What the task asks.
Copy out each line below that contains the string "icon".

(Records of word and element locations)
>>>>>

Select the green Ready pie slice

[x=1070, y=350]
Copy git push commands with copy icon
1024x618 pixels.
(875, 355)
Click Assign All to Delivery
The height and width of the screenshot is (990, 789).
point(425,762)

<<<<<

Result below.
Copy git push commands with copy icon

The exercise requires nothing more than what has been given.